Update the material below by replacing every "screenshot" with "capture" and leaving all other text unchanged. Omit the pictures from your answer.

-- start of Material provided --

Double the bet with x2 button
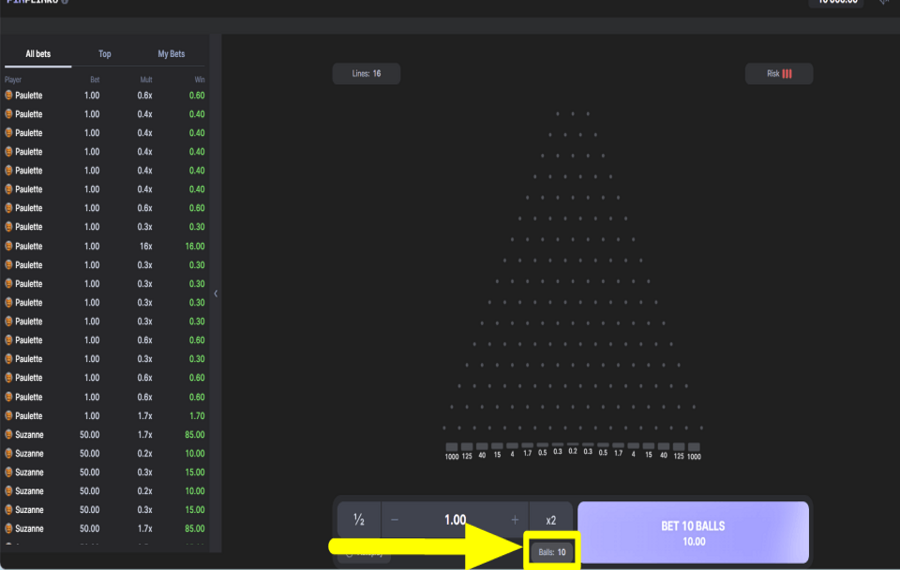Screen dimensions: 900x570 pos(551,520)
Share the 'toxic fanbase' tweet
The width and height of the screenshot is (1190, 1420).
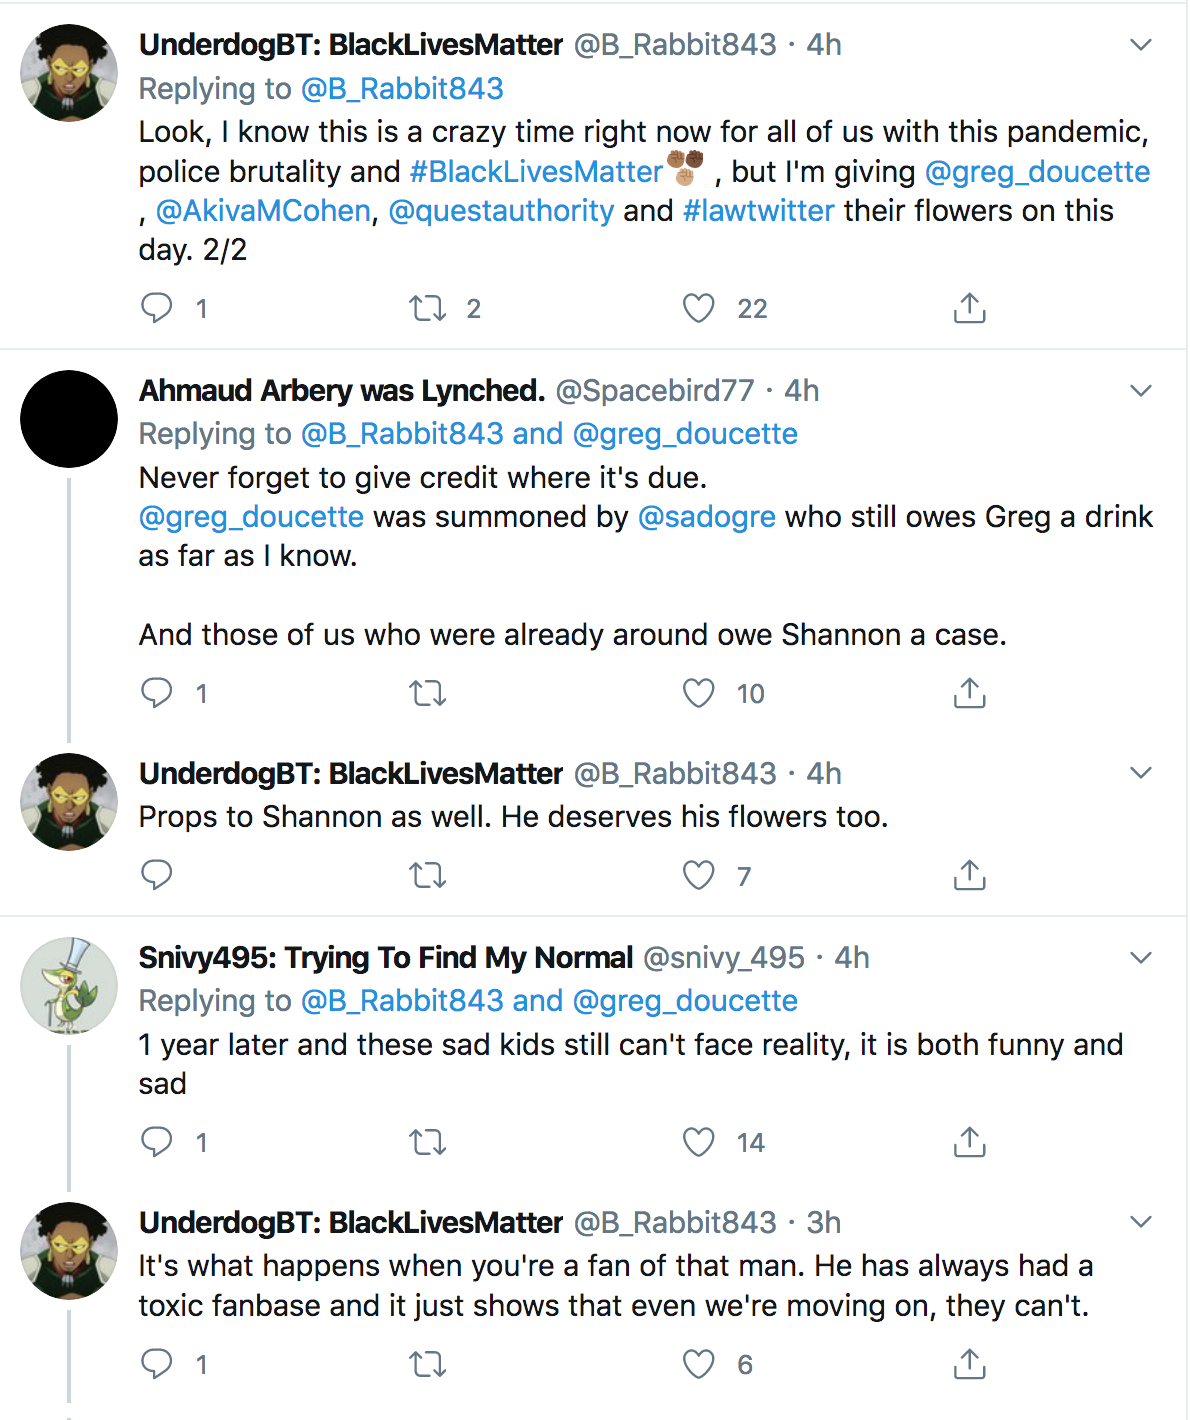click(969, 1363)
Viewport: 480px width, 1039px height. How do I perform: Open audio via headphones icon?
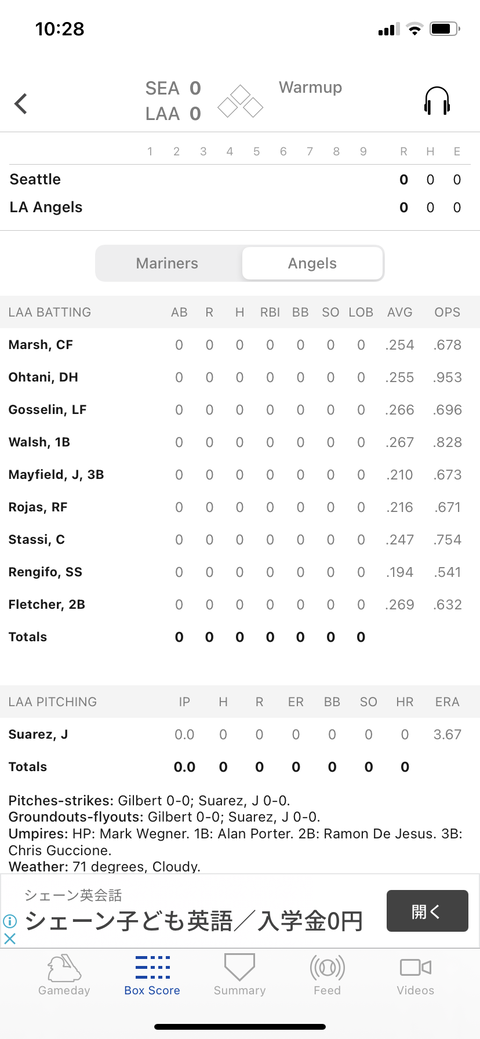(x=437, y=101)
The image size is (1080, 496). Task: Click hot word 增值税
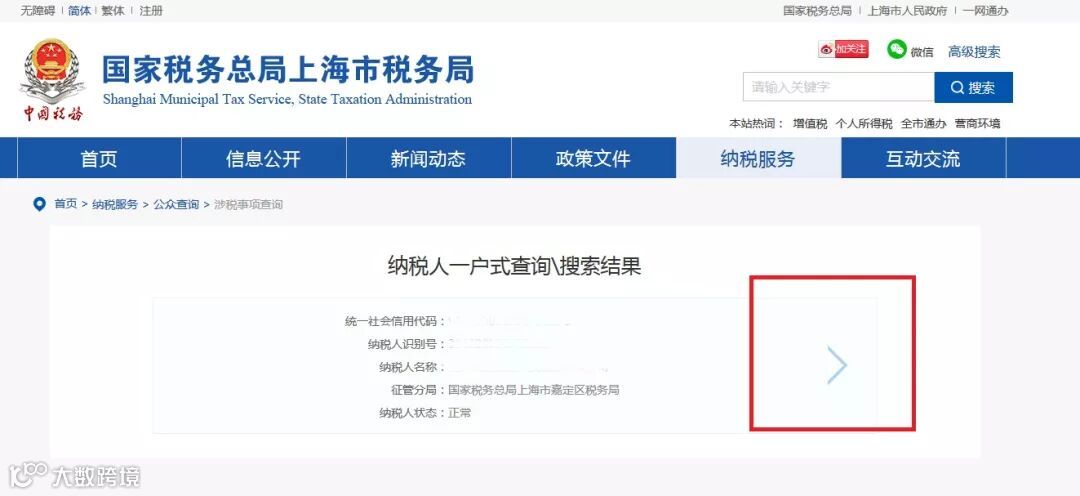(x=810, y=124)
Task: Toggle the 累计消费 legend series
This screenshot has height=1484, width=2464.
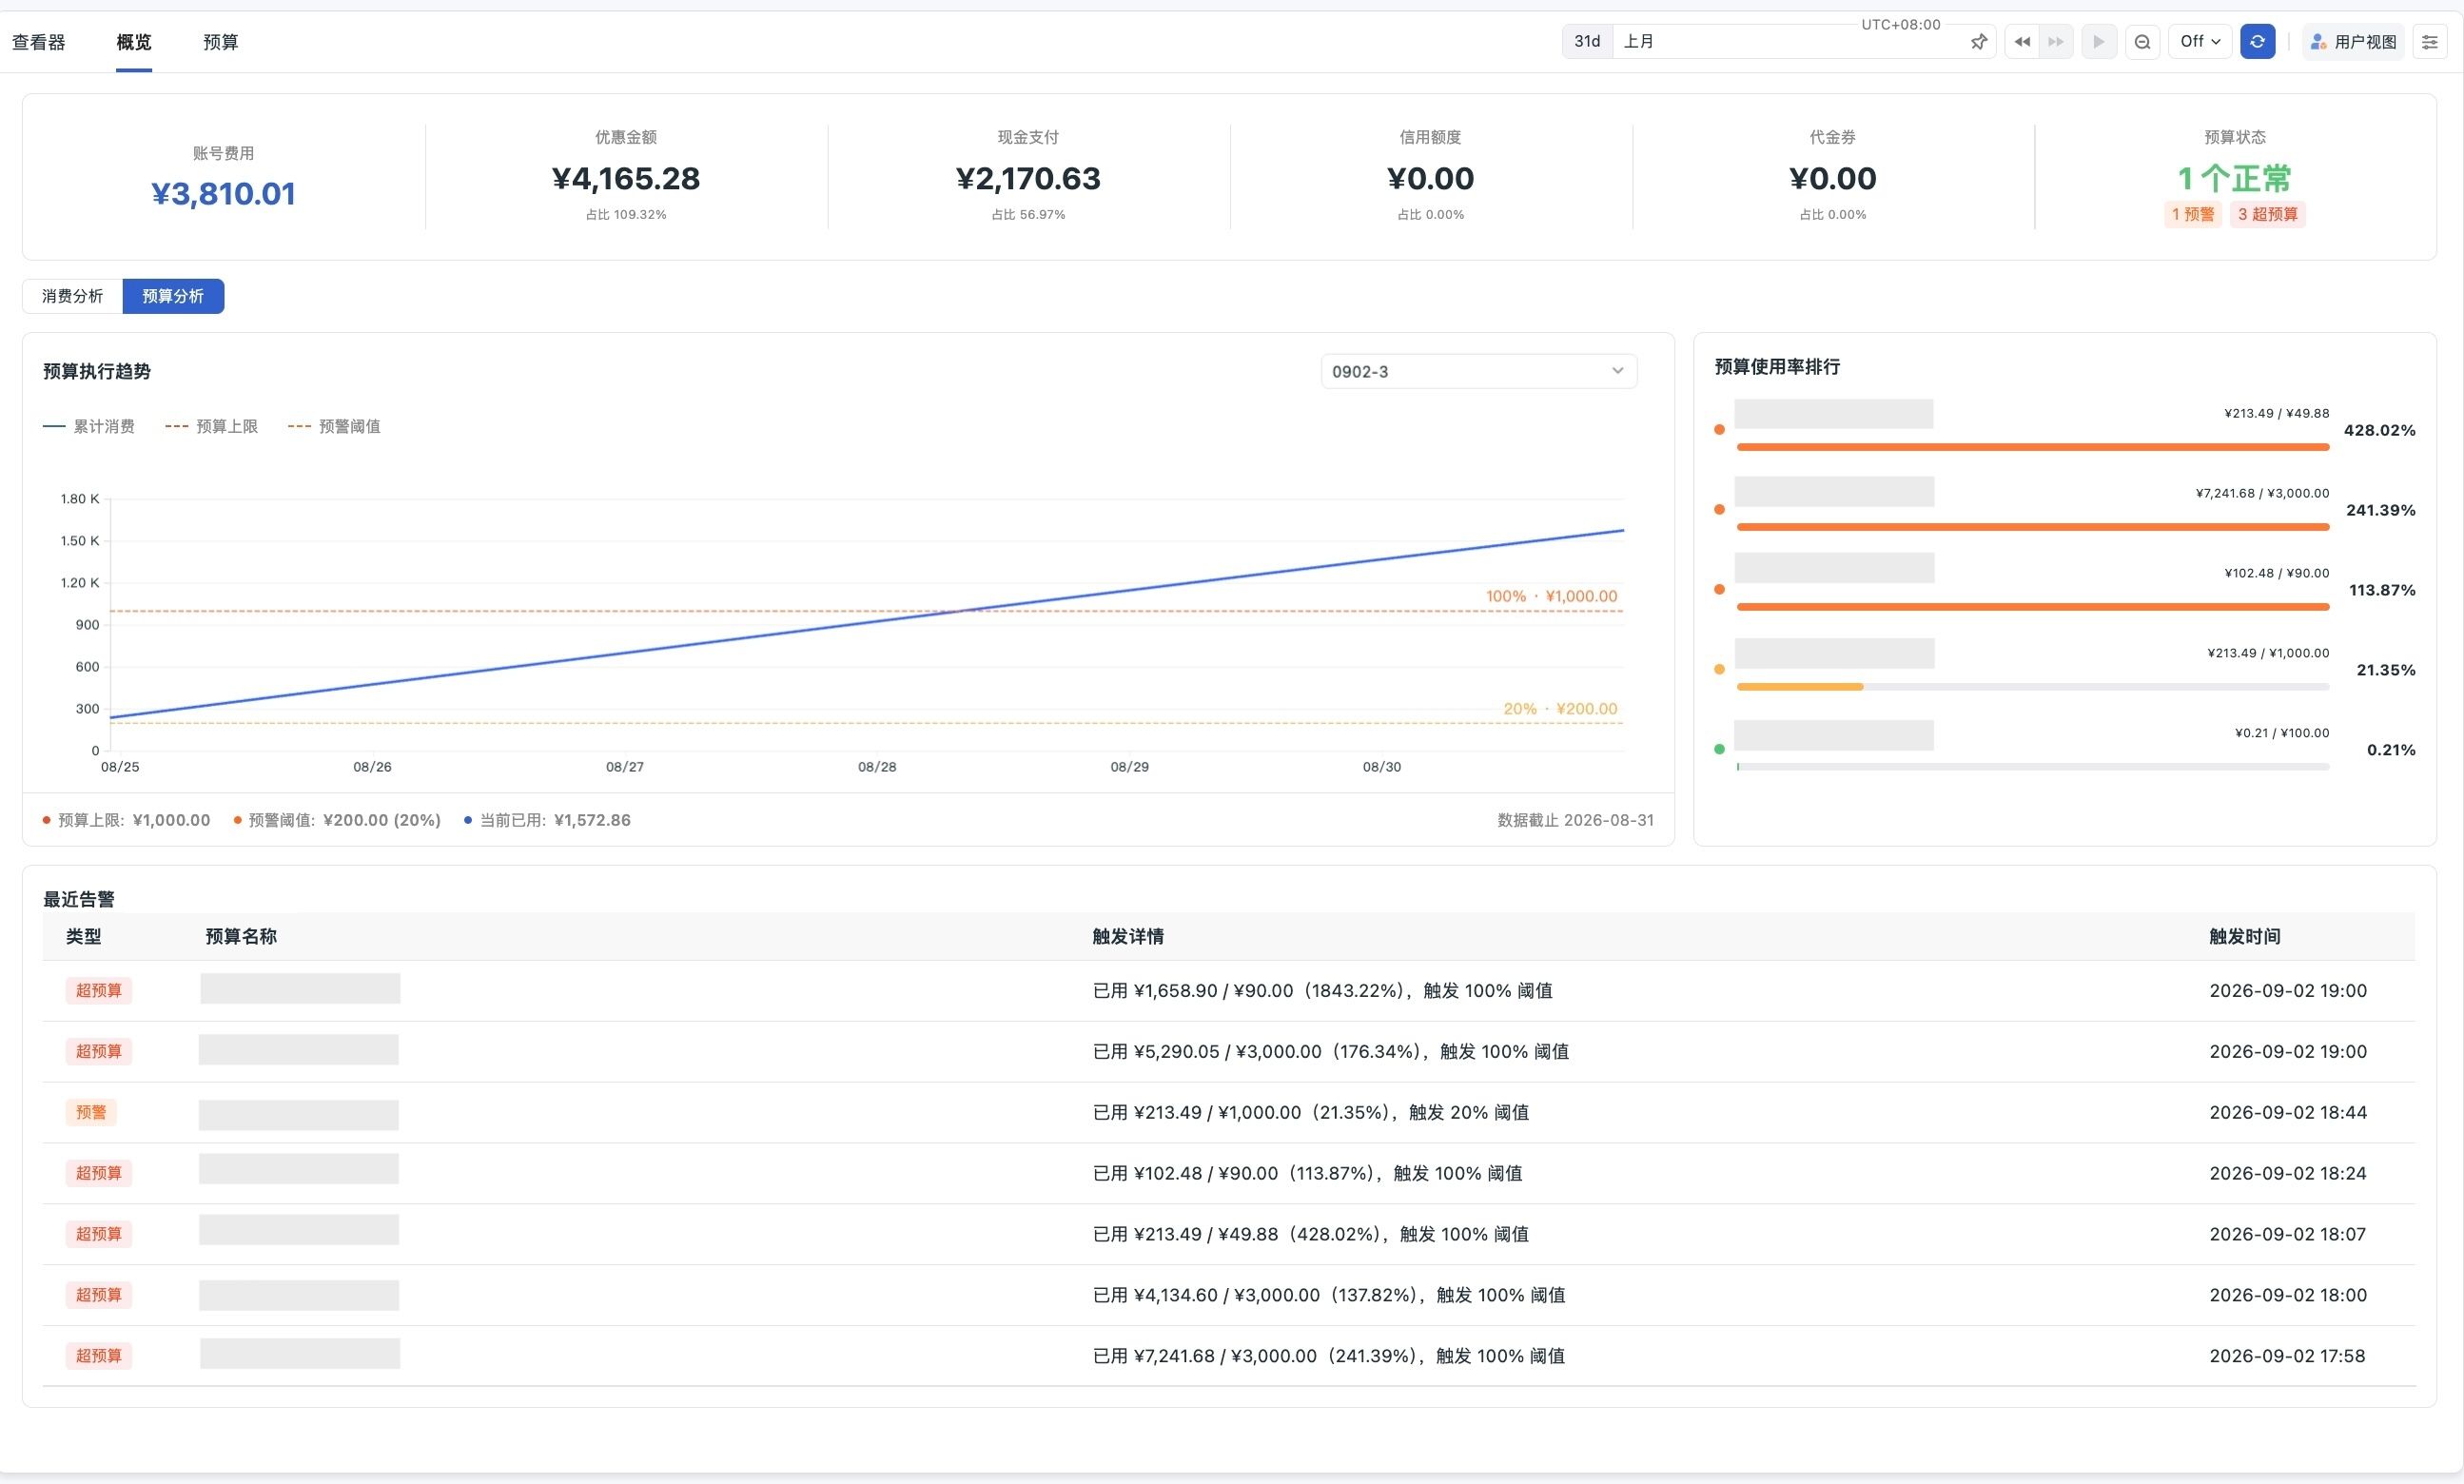Action: pyautogui.click(x=89, y=427)
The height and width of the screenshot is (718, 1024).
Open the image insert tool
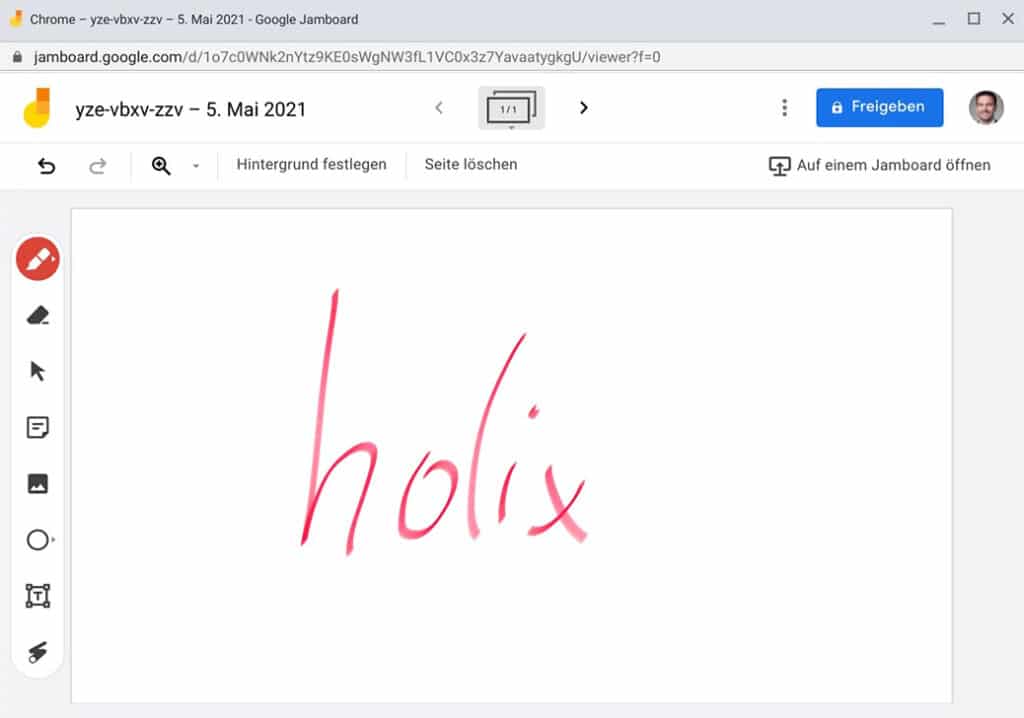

-- end of Material provided --

Task output >>
Double the bet with x2 button
Screen dimensions: 900x570 pos(551,520)
Share the 'toxic fanbase' tweet
The width and height of the capture is (1190, 1420).
click(969, 1363)
Viewport: 480px width, 1039px height. How do I perform: Open audio via headphones icon?
(x=437, y=101)
The image size is (1080, 496). Task: Click hot word 增值税
(x=810, y=124)
Task: Toggle the 累计消费 legend series
This capture has height=1484, width=2464.
Action: pyautogui.click(x=89, y=427)
The height and width of the capture is (718, 1024).
Open the image insert tool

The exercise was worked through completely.